From the latest issue of The New Yorker – an excerpt of beautiful writing by E. O. Wilson:

(Hmm – the Web designers at The New Yorker automatically inserted the link above when I copied/pasted into Windows Live Writer; very handy…)

From the latest issue of Harper’s MagazineThe Serfdom of Crowds, by Jaron Lanier. Harper’s has not made the full article available to non-subscribers, but I found it on this page; an excerpt:

At the time the Web was born, in the early 1990s, a popular trope was that a new generation of teenagers, reared in the conservative Reagan years, had turned out to be exceptionally bland. The members of "Generation X" were characterized as blank and inert. The anthropologist Steve Barnett saw in them the phenomenon of pattern exhaustion, in which a culture runs out of variations of traditional designs in their pottery and becomes less creative. A common rationalization in the fledgling world of digital culture back then was that we were entering a transitional lull before a creative storm - or were already in the eye of one.
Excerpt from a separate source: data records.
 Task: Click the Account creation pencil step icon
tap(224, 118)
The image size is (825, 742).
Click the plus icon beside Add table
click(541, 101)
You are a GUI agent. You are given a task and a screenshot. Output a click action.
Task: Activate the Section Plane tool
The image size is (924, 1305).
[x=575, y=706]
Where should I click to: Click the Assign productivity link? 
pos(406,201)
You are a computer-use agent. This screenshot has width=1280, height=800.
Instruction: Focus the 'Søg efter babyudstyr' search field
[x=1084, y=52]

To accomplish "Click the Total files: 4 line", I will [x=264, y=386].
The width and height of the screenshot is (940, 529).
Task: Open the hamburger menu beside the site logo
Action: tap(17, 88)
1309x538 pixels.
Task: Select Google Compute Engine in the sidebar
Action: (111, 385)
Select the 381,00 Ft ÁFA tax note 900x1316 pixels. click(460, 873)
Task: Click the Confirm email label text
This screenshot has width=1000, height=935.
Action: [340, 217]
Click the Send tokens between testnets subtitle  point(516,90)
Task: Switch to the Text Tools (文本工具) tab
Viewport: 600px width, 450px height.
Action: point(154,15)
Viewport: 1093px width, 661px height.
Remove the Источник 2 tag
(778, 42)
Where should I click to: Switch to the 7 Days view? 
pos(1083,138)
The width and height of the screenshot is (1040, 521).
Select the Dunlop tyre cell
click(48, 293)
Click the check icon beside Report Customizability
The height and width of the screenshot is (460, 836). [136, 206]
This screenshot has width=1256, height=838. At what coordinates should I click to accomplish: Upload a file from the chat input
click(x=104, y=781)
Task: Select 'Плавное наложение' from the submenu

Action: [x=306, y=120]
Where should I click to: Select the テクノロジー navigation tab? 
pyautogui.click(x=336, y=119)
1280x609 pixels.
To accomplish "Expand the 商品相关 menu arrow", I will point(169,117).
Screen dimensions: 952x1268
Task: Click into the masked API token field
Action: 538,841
But we were not passing through a momentary calm. We had, rather, entered a persistent somnolence, and I have come to believe that we will escape it only when we kill the hive.

I’m hopeful both publications will be available in full digital content subscription options sometime soon -- maybe on the Apple tablet :) -- in the meantime, I am a very happy subscriber to the dead-tree editions of both.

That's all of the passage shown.